I\'m working on a always online mobile game (native android/iOS app with Unity)
ID: 660266 • Letter: I
Question
I'm working on a always online mobile game (native android/iOS app with Unity) and i would like to be able to authenticate the player without requiring any login/password at the beginning. For those who know, i try to achieve a similar authentication scheme as famous Supercell games (Clash of Clans, Boom Beach, etc..) What i have in mind:
- The very first time the user launch the game, a request to the server for a new account is done, the server send back a UUID.

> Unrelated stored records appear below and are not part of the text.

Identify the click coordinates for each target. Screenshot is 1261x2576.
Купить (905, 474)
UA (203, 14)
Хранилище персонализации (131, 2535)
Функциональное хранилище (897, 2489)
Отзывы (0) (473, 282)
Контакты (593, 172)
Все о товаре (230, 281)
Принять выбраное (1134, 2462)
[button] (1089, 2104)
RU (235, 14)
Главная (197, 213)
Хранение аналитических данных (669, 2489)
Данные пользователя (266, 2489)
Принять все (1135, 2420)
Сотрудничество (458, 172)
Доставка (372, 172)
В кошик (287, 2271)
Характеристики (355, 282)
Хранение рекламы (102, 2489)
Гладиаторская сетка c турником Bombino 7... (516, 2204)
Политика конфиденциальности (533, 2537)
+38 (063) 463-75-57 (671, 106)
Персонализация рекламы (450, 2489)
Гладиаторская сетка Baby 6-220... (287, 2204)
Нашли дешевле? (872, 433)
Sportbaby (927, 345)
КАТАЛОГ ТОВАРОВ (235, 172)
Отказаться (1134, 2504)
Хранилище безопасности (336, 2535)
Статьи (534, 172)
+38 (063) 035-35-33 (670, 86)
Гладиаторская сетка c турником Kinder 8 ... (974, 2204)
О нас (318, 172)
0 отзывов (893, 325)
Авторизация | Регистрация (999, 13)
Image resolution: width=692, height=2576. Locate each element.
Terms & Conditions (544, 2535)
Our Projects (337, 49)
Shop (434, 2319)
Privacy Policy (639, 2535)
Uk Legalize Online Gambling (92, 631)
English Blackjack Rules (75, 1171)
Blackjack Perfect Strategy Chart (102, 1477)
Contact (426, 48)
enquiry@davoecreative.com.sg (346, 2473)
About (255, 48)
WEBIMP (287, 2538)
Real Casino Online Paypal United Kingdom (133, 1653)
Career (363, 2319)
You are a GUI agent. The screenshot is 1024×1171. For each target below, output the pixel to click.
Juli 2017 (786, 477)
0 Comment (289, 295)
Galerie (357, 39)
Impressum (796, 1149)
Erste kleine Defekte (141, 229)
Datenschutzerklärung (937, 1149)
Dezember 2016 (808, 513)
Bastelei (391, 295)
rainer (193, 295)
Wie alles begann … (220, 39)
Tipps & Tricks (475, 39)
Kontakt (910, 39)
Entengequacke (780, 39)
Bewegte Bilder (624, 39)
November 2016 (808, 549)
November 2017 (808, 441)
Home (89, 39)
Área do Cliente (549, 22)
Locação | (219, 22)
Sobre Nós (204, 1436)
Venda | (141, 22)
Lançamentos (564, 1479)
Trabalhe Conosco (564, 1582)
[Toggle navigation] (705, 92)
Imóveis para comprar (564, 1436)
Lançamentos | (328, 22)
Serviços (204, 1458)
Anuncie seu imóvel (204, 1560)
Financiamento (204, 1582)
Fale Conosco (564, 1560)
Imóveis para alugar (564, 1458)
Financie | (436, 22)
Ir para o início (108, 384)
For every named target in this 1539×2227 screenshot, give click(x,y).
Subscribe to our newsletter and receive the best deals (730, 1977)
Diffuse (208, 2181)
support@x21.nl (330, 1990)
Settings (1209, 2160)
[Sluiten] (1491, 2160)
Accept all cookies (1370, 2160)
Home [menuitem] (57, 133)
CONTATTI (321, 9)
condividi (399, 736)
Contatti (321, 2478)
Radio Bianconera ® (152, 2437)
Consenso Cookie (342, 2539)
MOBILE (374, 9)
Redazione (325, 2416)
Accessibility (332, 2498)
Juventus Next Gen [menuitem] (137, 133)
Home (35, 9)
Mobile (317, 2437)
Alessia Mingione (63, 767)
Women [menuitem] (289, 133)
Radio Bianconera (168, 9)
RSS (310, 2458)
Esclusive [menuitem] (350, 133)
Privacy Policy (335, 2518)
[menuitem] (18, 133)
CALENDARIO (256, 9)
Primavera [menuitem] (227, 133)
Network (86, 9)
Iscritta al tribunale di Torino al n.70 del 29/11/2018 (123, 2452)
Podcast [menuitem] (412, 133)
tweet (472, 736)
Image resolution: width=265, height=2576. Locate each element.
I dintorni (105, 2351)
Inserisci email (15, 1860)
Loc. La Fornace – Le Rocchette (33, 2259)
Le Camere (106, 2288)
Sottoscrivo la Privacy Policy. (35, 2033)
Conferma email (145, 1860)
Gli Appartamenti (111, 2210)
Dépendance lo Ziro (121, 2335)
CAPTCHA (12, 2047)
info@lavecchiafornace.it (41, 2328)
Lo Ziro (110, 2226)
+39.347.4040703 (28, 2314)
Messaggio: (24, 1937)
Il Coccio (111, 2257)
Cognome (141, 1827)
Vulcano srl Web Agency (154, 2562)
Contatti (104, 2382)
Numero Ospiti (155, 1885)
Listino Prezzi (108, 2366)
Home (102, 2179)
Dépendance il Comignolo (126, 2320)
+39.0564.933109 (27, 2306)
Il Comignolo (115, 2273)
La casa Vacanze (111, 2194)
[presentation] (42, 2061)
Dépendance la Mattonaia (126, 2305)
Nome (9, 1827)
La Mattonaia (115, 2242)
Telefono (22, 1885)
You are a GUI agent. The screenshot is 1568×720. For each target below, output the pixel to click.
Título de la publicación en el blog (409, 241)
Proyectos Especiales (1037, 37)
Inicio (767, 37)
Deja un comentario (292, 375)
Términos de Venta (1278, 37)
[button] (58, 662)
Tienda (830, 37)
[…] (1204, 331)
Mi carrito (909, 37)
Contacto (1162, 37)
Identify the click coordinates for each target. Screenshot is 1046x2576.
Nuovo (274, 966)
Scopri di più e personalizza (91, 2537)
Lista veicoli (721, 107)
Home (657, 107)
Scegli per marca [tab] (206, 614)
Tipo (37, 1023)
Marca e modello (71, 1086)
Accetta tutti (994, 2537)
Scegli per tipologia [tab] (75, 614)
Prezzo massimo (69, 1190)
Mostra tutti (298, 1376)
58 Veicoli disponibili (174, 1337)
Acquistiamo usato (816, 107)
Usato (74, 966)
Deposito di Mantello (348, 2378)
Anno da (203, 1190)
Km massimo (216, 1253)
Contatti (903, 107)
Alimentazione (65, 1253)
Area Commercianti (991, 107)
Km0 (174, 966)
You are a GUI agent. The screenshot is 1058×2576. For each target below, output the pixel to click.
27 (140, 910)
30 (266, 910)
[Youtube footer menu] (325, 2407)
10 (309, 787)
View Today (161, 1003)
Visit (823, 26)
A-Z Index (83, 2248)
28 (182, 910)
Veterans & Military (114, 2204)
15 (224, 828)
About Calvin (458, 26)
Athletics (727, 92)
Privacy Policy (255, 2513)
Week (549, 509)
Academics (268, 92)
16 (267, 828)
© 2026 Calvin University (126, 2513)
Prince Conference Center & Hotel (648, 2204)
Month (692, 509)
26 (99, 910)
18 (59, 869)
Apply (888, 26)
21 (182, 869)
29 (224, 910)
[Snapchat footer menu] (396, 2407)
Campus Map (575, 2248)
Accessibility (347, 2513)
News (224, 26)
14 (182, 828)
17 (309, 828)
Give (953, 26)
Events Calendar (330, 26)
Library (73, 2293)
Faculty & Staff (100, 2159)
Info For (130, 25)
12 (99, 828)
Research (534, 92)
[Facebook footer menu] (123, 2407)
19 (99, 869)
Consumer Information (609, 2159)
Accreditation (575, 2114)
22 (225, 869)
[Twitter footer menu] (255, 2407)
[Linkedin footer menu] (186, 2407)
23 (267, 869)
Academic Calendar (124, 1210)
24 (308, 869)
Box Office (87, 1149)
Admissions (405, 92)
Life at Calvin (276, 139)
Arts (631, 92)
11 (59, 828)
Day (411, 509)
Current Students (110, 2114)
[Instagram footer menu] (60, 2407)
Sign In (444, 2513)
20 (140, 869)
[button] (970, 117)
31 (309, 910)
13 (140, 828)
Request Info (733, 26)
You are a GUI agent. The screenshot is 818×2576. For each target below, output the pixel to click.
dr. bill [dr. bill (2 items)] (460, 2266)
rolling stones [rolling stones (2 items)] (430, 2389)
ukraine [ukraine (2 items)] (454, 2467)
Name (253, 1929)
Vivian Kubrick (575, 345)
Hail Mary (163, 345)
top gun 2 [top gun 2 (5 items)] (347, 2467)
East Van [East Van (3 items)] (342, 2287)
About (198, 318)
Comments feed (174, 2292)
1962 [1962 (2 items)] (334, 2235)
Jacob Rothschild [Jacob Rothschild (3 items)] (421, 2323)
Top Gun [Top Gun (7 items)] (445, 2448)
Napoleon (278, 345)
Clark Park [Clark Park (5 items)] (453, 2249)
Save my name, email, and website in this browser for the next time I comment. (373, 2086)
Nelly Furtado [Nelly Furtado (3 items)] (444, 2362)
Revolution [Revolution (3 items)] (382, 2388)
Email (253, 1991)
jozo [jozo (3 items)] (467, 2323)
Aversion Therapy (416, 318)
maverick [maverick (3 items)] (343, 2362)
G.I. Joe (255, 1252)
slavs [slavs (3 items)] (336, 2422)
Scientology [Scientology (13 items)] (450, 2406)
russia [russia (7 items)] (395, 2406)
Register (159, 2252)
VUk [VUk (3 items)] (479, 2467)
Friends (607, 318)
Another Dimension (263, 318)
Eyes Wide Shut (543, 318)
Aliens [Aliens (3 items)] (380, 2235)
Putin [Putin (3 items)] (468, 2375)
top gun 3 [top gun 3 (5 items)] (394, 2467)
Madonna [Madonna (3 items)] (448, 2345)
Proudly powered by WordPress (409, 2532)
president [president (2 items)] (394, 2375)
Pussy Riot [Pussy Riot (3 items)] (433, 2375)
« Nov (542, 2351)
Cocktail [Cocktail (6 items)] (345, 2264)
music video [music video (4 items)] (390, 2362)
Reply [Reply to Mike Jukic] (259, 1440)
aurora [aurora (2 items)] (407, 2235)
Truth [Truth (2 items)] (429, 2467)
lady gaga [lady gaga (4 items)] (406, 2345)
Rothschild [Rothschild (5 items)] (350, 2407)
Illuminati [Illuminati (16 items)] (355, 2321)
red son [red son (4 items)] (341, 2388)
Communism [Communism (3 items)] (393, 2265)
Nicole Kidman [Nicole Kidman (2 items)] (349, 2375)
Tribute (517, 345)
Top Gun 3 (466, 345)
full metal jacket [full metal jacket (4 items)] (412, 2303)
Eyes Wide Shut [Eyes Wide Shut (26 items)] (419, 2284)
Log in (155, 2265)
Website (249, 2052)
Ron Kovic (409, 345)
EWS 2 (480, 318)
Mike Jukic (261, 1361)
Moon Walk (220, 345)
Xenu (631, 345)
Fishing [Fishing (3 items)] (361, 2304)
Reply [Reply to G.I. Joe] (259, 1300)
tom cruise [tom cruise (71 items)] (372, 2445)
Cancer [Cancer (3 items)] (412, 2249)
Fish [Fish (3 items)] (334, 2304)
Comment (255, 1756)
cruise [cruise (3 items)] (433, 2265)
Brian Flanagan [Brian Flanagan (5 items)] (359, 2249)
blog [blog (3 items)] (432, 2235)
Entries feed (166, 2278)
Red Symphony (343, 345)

- This UUID is stored in the device (should i crypt or hash it ?).
- When the user start the game i authenticate him with a token (UUID+timestamp+hmac(sha256, username+timestamp, K)). Is it better to generate a temporary session token (stored in the database) or could i use the previous token for all the requests after authentication?
- For each request i send token+params+timestamp+hmac(sha256, token+params+timestamp, K)
And every communication will be over SSL.
is it totally insecure ?
Explanation / Answer
If every connection is sent over SSL, you do not need to worry about anyone sniffing your communications. This is actually the strongest part of your system. Good job choosing something standard.
Because SSL is ensuring nobody is listening in on your communications, we should look at the endpoints. Your UUID is basically a shared secret. Anybody with this UUID will be able to imitate your users.
As for cypting it or hashing it, no. Do not bother. If they have access to your encrypted UUID, they certainly have access to the source code for your game, which would have to contain the password. Anything which could prevent an attacker from authenticating also would prevent a customer from authenticating.